Di luar itu, keputusan terkait sanksi yang lebih berat dibayangi oleh monopoli China atas sejumlah mineral kritis. Beijing mendominasi rantai pasok logam tanah jarang (rare earths) global yang sangat vital untuk memproduksi berbagai barang, mulai dari ponsel hingga rudal. Xi menggunakan instrumen tersebut tahun lalu untuk menghentikan perang tarif yang dilancarkan pemimpin Partai Republik itu, dan sejak saat itu strategi ini efektif menjaga koridor relasi kedua negara.

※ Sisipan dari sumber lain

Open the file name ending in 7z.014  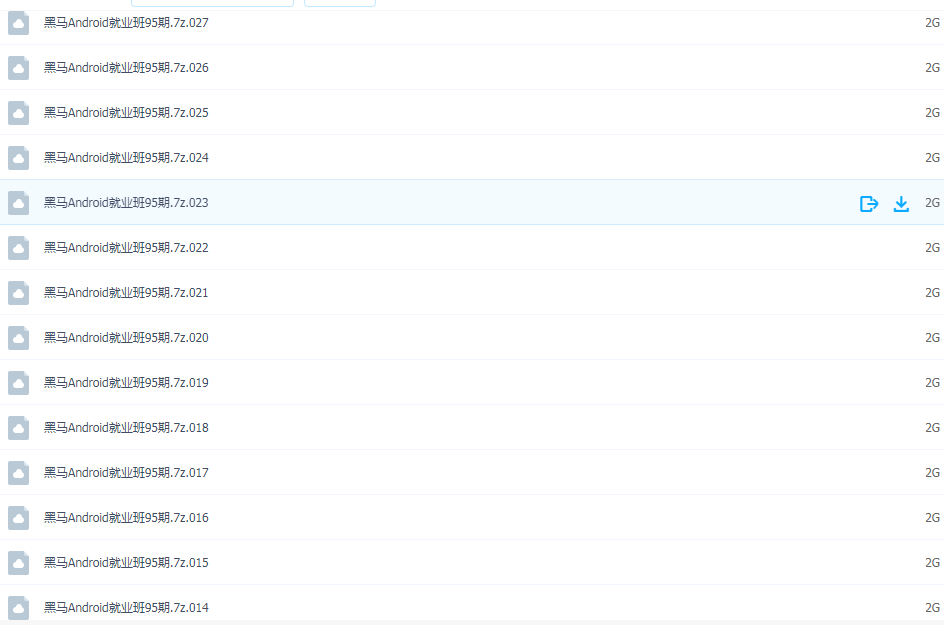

Menggarisbawahi keinginan bersama untuk mencegah hubungan makin memburuk, AS berencana membatasi tarif atas lonjakan kapasitas (overcapacity) China pada tingkat yang sebelumnya telah disetujui Beijing, menurut pejabat yang mengetahui masalah tersebut. Pengumuman resmi diperkirakan akan disampaikan sebelum KTT berlangsung.

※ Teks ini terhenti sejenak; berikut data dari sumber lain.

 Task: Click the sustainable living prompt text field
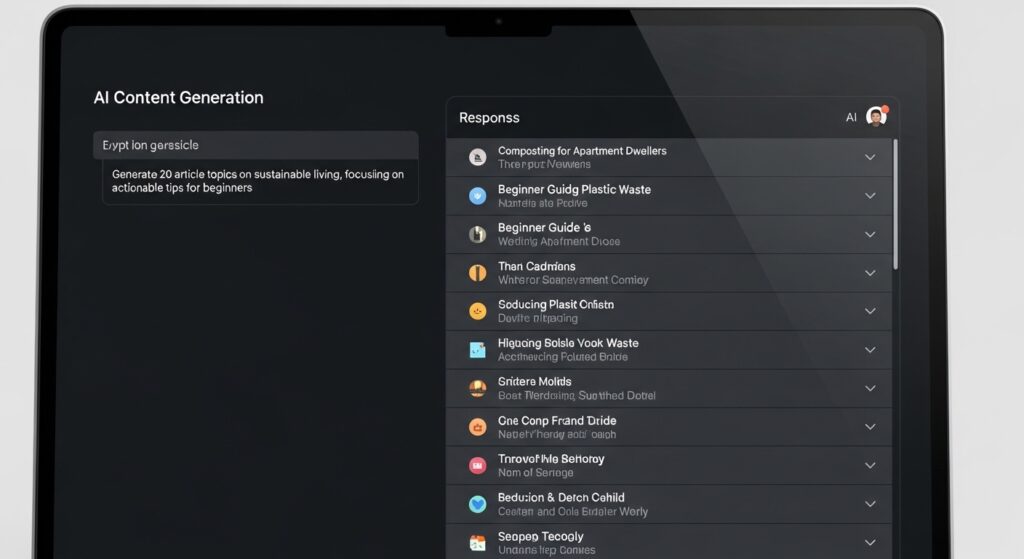coord(259,181)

Bessent sendiri mengisyaratkan keinginan AS untuk menghindari gejolak ekonomi yang lebih besar pada Senin lalu, dengan menyampaikan kepada wartawan bahwa ia tidak "ingin merusak sistem keuangan global." Pernyataan tersebut muncul di tengah melonjaknya biaya pinjaman jangka panjang AS ke level tertinggi dalam satu dekade terakhir.
Media pemerintah China memanfaatkan hambatan domestik yang dihadapi pembuat kebijakan AS. "AS terjebak dalam krisis yang diciptakannya sendiri," tulis China Daily dalam editorialnya pekan ini, mengutip harga bensin di AS yang menembus US$4 per galon dan utang nasional yang telah melewati ambang batas US$40 triliun. Di bawah tekanan tersebut, AS mencoba "tampak lebih kuat dengan mengancam lawan asingnya," tambah tulisan itu.
Washington kemungkinan paham bahwa China tidak akan menuruti permintaan Amerika terkait Iran, tetapi berharap dapat mendorong Beijing untuk memberikan beberapa konsesi kecil, kata John Gong, profesor di University of International Business and Economics di Beijing.
"Iran telah dikenakan sanksi begitu lama dan negara itu tidak pernah tunduk. Mengapa kali ini akan berbeda?" tambah Gong, yang pernah bekerja sebagai konsultan untuk Kementerian Perdagangan China.
Para pejabat China juga memiliki alasan tersendiri untuk menginginkan stabilitas global, karena lonjakan harga berisiko merusak permintaan ekspor yang sangat krusial bagi pertumbuhan ekonomi mereka.
Setiap konsesi besar terkait Iran kemungkinan membutuhkan tawaran AS dengan nilai yang setara. Taiwan tetap menjadi garis merah paling sensitif dalam hubungan bilateral kedua negara. Beijing berulang kali menuntut Washington menghentikan penjualan senjata kepada negara pusat industri cip tersebut. Paket senjata AS senilai US$14 miliar untuk Taiwan yang memiliki pemerintahan sendiri masih tertunda, meski Partai Komunis China menganggap pulau itu sebagai wilayahnya dan tidak pernah memerintahnya.
Diplomasi memberi Xi cara lain untuk terlihat berkontribusi dalam mencari solusi atas perang. Pejabat China, termasuk Xi, baru-baru ini menggelar pembicaraan dengan para pemimpin Yordania, Kuwait, dan negara-negara Arab lainnya.
China juga dijadwalkan menjadi tuan rumah pertemuan tingkat tinggi dengan negara-negara Arab tahun ini. Sementara itu, pertemuan Organisasi Kerja Sama Shanghai di Kirgizstan pekan depan dapat memberikan Xi kesempatan baru untuk bertemu dengan perwakilan Iran.
Pada akhirnya, kegagalan Bessent mengambil tindakan yang lebih tegas mendorong China melihat AS sebagai negara yang kewalahan akibat gejolak pasar obligasi, kekhawatiran domestik terkait keterjangkauan biaya hidup, dan sengketa dagang baru dengan Kanada, kata Derek Scissors dari American Enterprise Institute.
“Beijing tentu tidak akan bergerak lebih dulu,” tambahnya. “AS harus menunjukkan komitmen terhadap kebijakan baru tersebut, sesuatu yang sejauh ini belum dilakukan—dan sesuatu yang jarang dilakukan Trump.”